Records from a dataset:
------

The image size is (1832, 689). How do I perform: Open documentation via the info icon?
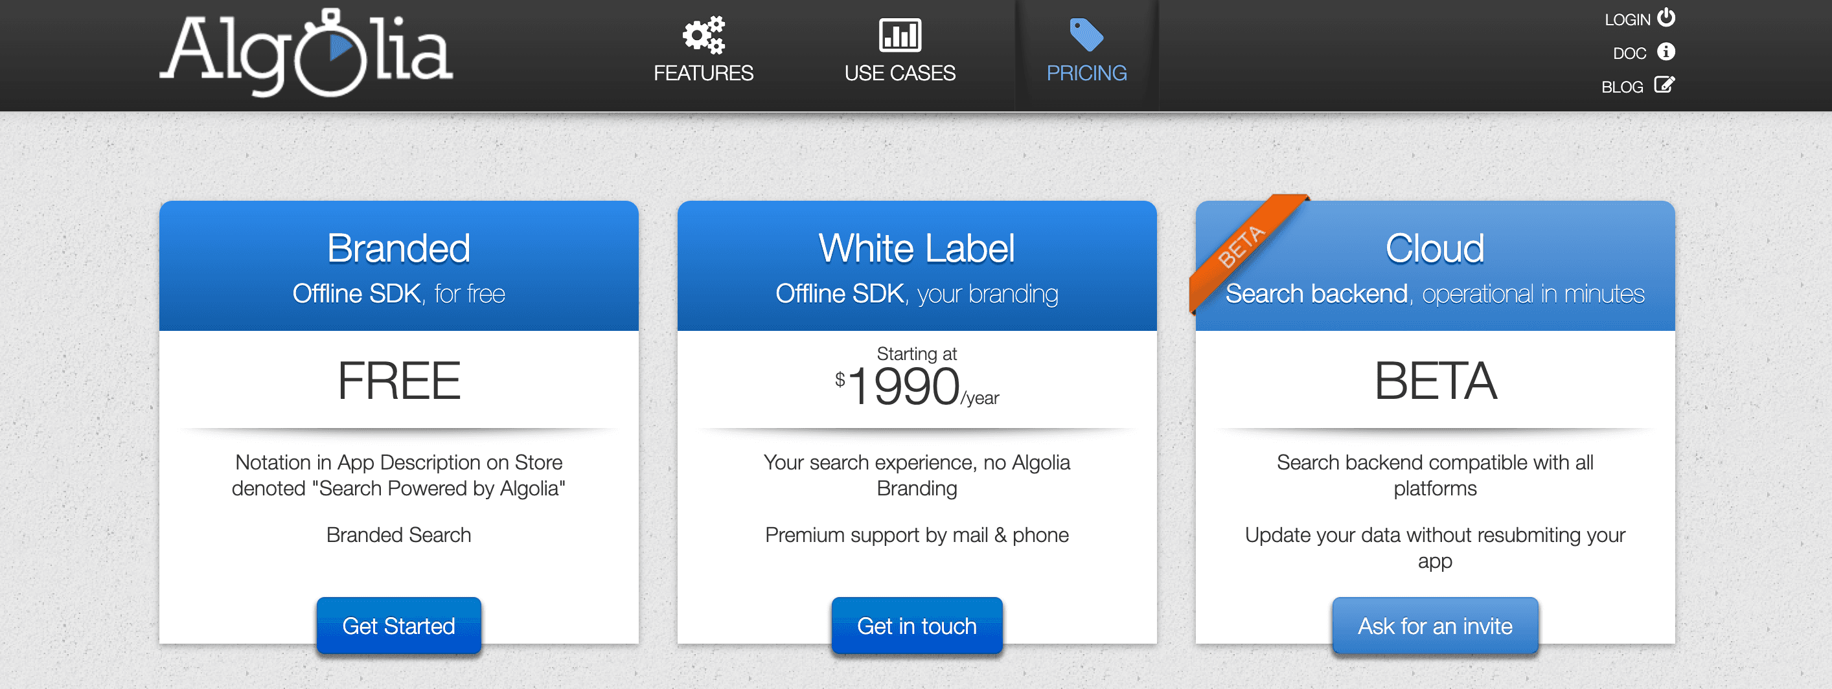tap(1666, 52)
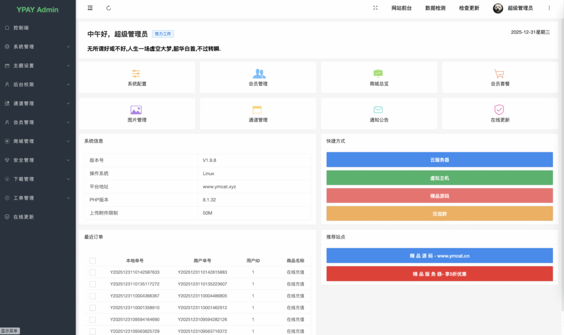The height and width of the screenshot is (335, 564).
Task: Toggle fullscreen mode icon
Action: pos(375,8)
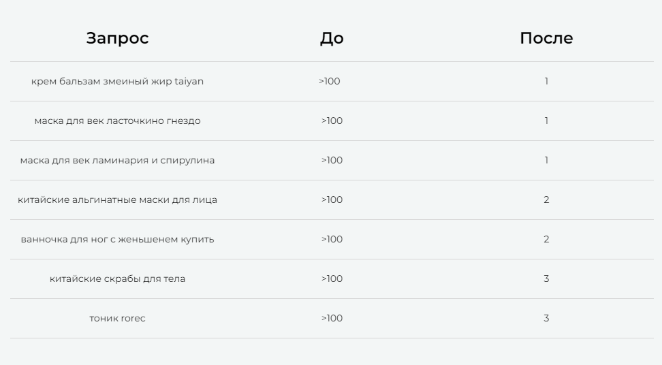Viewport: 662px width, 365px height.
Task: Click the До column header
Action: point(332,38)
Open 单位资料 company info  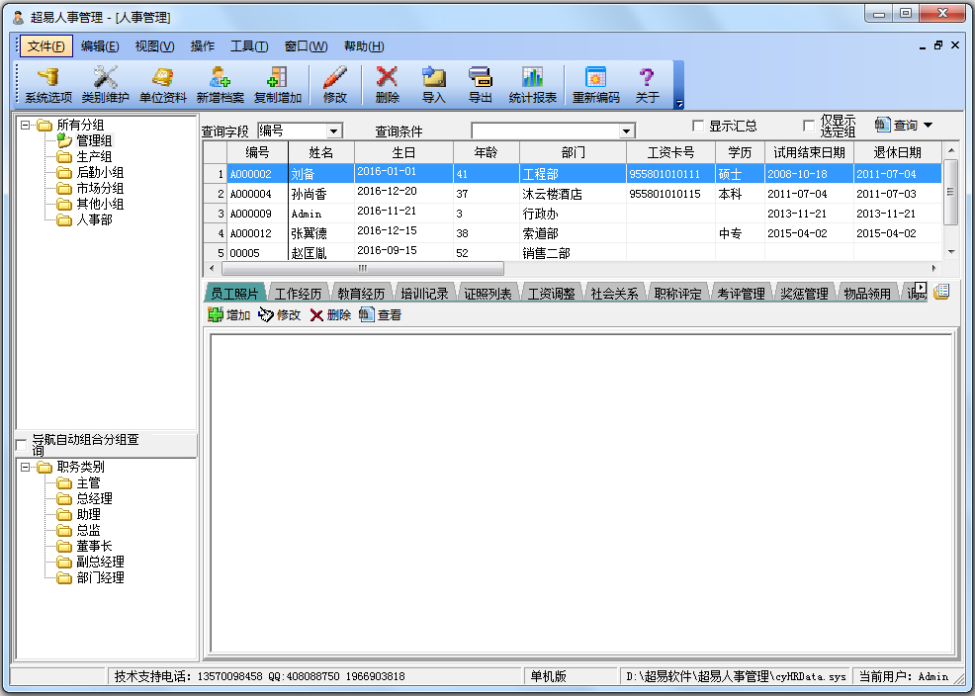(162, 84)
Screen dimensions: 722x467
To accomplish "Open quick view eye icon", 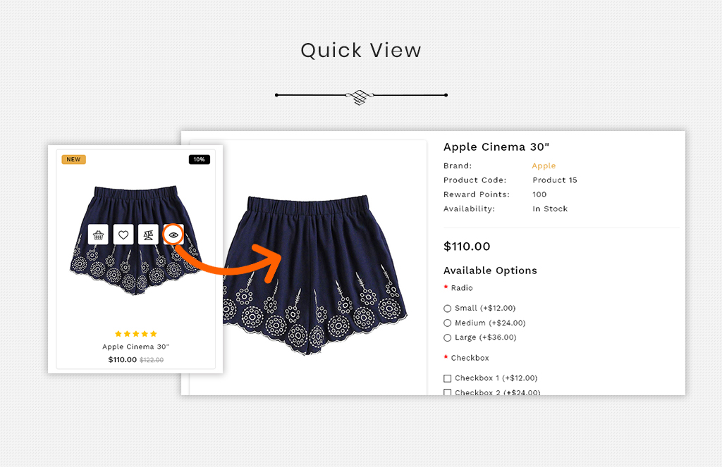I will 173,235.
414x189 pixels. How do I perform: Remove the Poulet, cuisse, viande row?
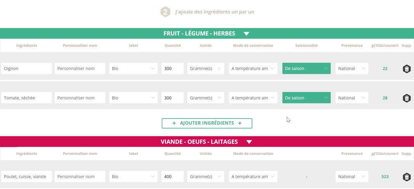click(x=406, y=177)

------

Direction →
Reproduce the material from the line containing "414x189 pixels. How" through the end of the material, including both ends. Omit the pictures.

Solution to the problem →
414x189 pixels. How do I perform: Remove the Poulet, cuisse, viande row?
click(x=406, y=177)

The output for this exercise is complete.